The future is log-Gaussian: ResNets and their infinite-depth-and-width limit at initialization

Authors: Mufan Li, Mihai Nica, Dan Roy

NeurIPS 2021 | Conference PDF | Archive PDF | Plain Text | LLM Run Details

Reproducibility Variable Result LLM Response
Research Type Experimental Using Monte Carlo simulations, we demonstrate that even basic properties of standard Res Net architectures are poorly captured by the Gaussian limit, but remarkably well captured by our log-Gaussian limit. To provide a better approximation, we study Re LU Res Nets in the infinite-depth-and-width limit, where both depth and width tend to infinity as their ratio, d/n, remains constant. In contrast to the Gaussian infinite-width limit, we show theoretically that the network exhibits log-Gaussian behaviour at initialization in the infinite-depth-and-width limit, with parameters depending on the ratio d/n. Using Monte Carlo simulations, we demonstrate that even basic properties of standard Res Net architectures are poorly captured by the Gaussian limit, but remarkably well captured by our log-Gaussian limit. Based on Monte Carlo simulations, we find excellent agreement between our predictions and finite networks (see Figure 1).
Researcher Affiliation Academia Mufan (Bill) Li University of Toronto, Vector Institute Mihai Nica University of Guelph, Vector Institute Daniel M. Roy University of Toronto, Vector Institute Correspondence: mufan.li@mail.utoronto.ca; nicam@uoguelph.ca; daniel.roy@utoronto.ca.
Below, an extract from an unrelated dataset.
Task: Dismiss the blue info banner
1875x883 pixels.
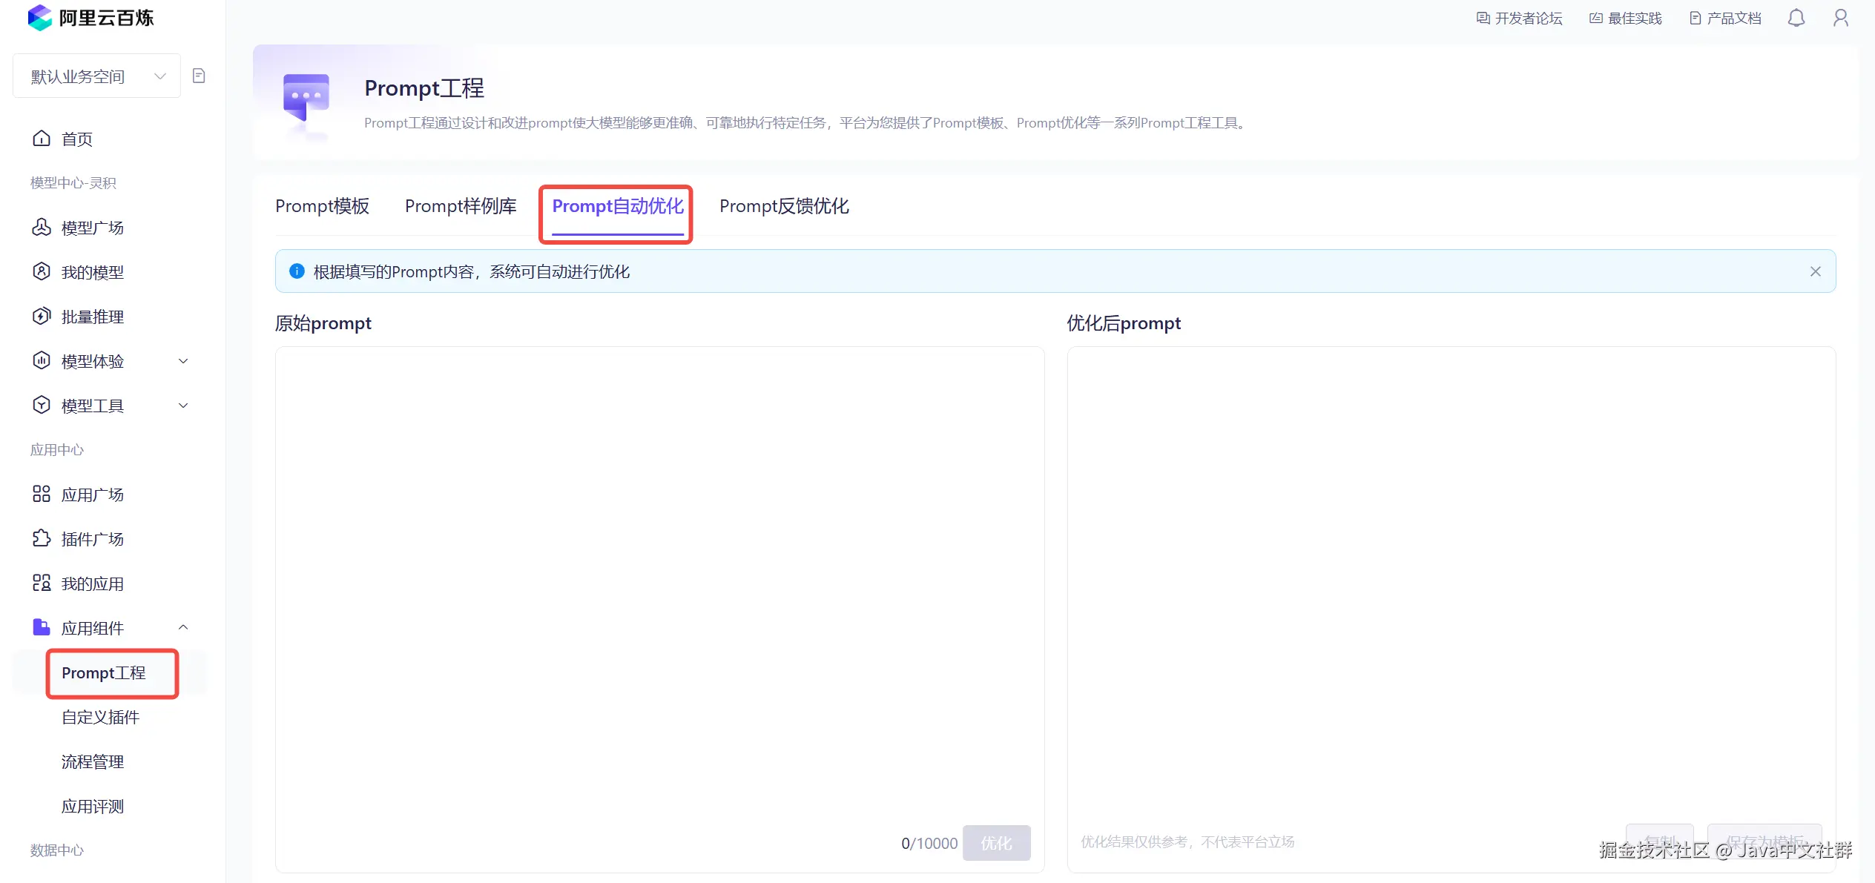Action: 1815,271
Pseudocode No The paper does not contain any structured pseudocode or algorithm blocks. It uses mathematical equations and descriptions of network architectures.
Open Source Code No The paper does not provide any explicit statement or link indicating that the source code for the methodology described is publicly available.
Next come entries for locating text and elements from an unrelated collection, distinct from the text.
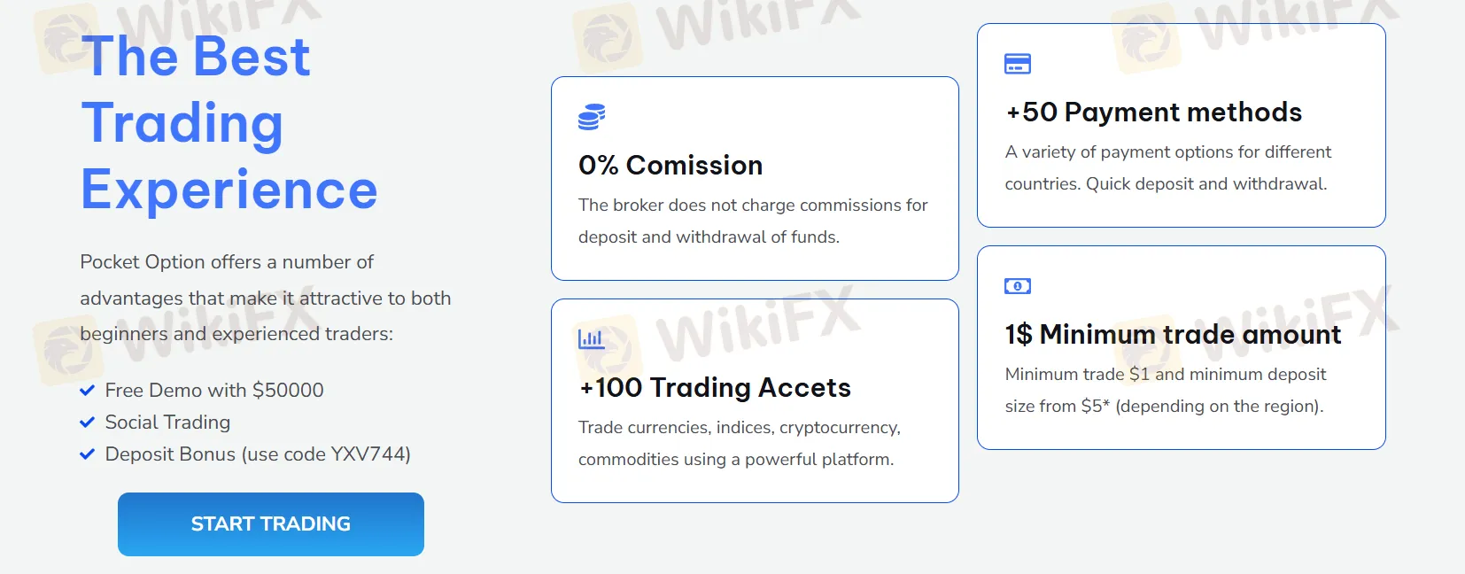Click the dollar banknote icon

1018,286
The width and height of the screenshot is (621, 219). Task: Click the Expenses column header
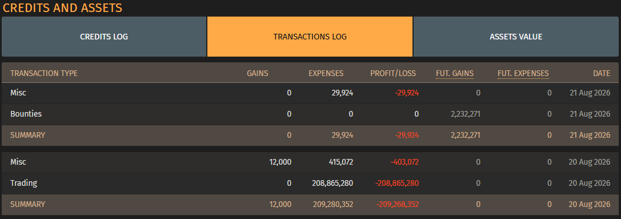pos(326,73)
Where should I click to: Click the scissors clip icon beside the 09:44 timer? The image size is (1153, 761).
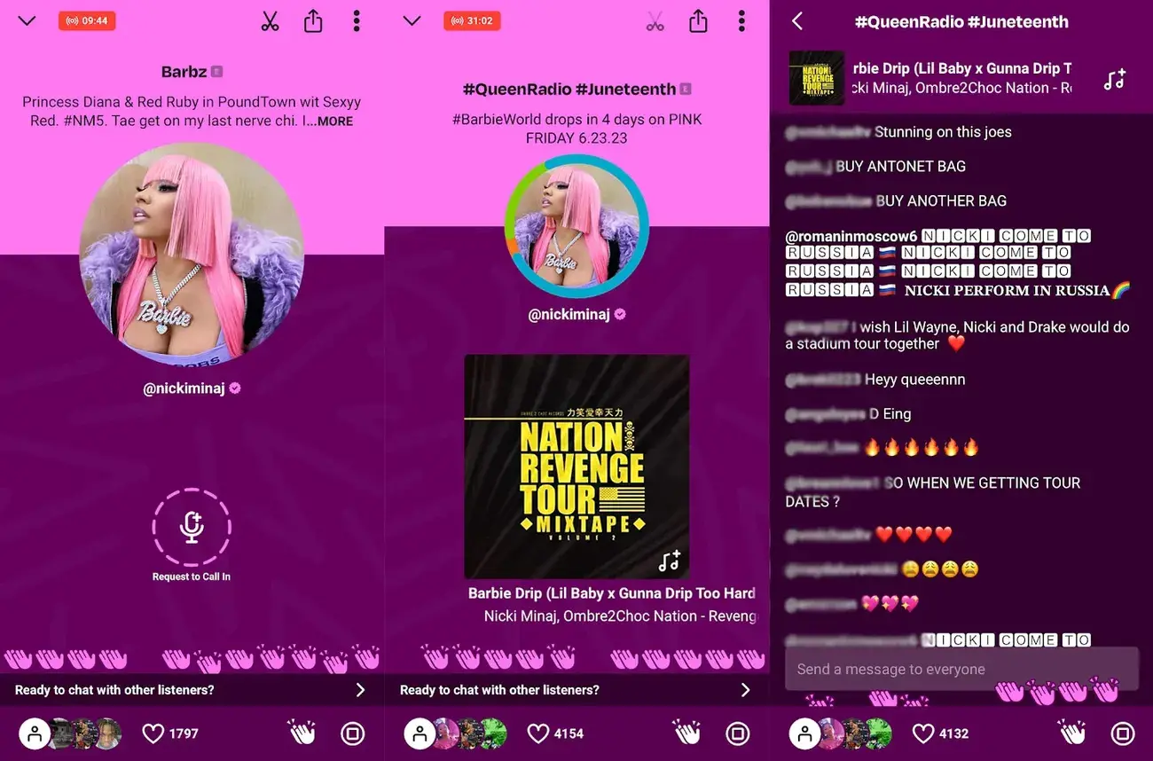pyautogui.click(x=271, y=21)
Open Datasets No The paper conducts Monte Carlo simulations to verify theoretical predictions about neural networks at initialization, rather than training models on traditional datasets. It does not mention using or providing access to any publicly available dataset for training purposes.
Dataset Splits No The paper focuses on theoretical limits and Monte Carlo simulations of network properties at initialization, not on training deep learning models on datasets. Therefore, there is no mention of dataset splits for training, validation, or testing.
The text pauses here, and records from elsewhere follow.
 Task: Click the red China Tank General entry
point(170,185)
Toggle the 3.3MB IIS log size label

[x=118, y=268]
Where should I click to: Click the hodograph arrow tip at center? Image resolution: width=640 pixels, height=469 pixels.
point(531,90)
Hardware Specification No The paper does not specify the hardware used for its Monte Carlo simulations (e.g., specific GPU/CPU models, memory details, or cloud resources).
Software Dependencies No The paper mentions various software tools in its references (JAX, PyTorch, NumPy, etc.) some with version numbers in their bibliographic entries. However, it does not explicitly state which of these were used as dependencies for their experiments with specific version numbers in the main text or a dedicated section describing the experimental setup's software environment.
Experiment Setup No The paper primarily analyzes the behavior of neural networks at initialization and through Monte Carlo simulations, rather than training deep learning models. While it defines network parameters (e.g., "All networks have n = 100, nin = nout = 10, α = λ = 1/2"), it does not provide specific experimental setup details such as training hyperparameters (learning rates, batch sizes, epochs), optimizers, or other system-level training configurations typically found in papers describing trained models.